17 Mart 2024 04:44

Avrupa’da sessiz kıyım

Avrupa'nın Gündemi'nde bu hafta: Fransa'da işçilerin sessiz ölümüne karşı sendikalar harekete geçti. Alman basını gündeminde gıda krizi var. İngiltere basını gerilimler ve tedarik zincirleri gündemde.
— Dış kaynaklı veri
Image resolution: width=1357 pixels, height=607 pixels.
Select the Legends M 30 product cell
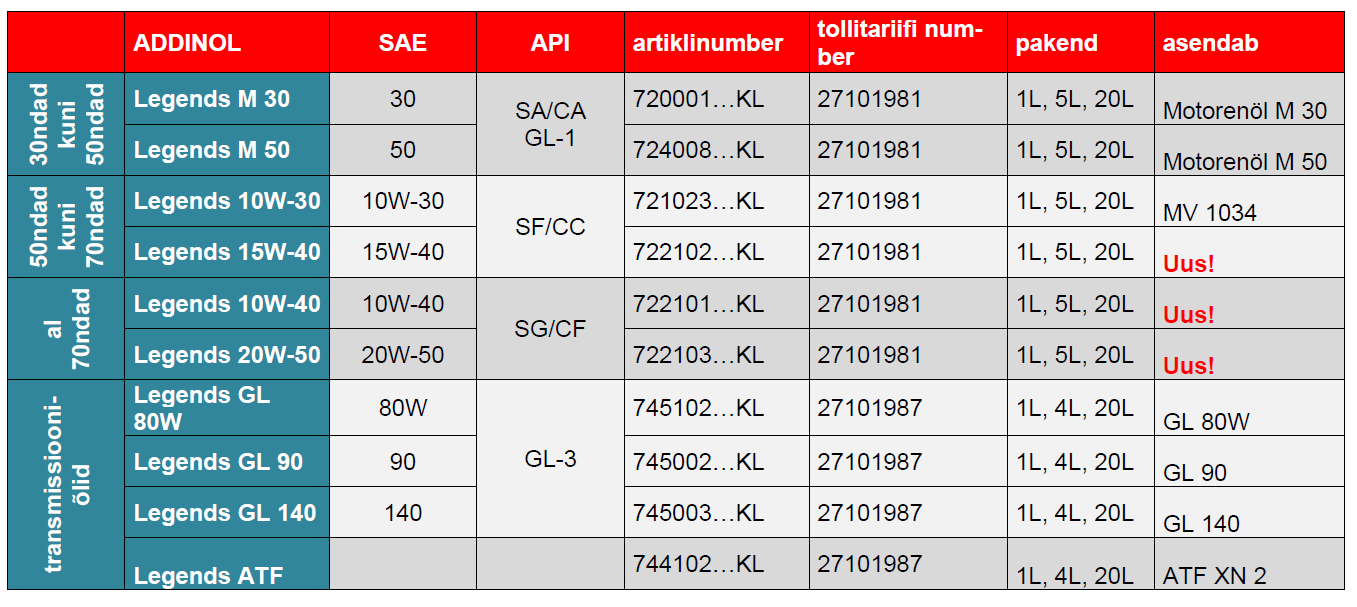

Fotoğraf: Görkem Kınacı/Evrensel

Paylaş

Fransa’da 2022 yılında 738’i kaza sonucu olmak üzere en az 1227 emekçi, iş yerinde hayatını kaybetti. Mesleki Yaralanmalar ve Hastalıklar Fonu tarafından yayımlanan bu sayılar, büyük ölçüde fark edilmeyen gerçek bir kıyımı gösteriyor. Humanite gazetesinden seçtiğimiz makalede, sendikaların “Kâr yarışının ve kamu harcamalarındaki kesintilerinin önüne geçiren radikal bir politika değişikliği” çağrısına yer veriliyor.

Yetersiz beslenme ve açlık sadece yoksul ya da gelişmekte olan ülkelerin sorunu değil. ABD, İngiltere, Fransa, Almanya gibi ülkelerde de yoksulların yetersiz, sağlıksız beslendiği ortada. Buna karşı gıda bankaları aracılığıyla sadaka sistemi öne çıkarılıyor. Almanya’da yayımlanan Telepolis gazetesi “Gıda bağışları: Dayanışmanın bir işareti mi, yoksa bir kriz işareti mi?​” diye soruyor.

İngiltere’de Guardian gazetesi, tedarik zincirlerinin sürekliliğini sağlama konusunda ülkelerin daha fazla çaba gösterdiğine dikkat çekiyor: “Gerilimler arttıkça ülkeler sadece ekonomilerini değil, olası savaşları da lojistik açıdan güvence altına almaya çalışıyor.”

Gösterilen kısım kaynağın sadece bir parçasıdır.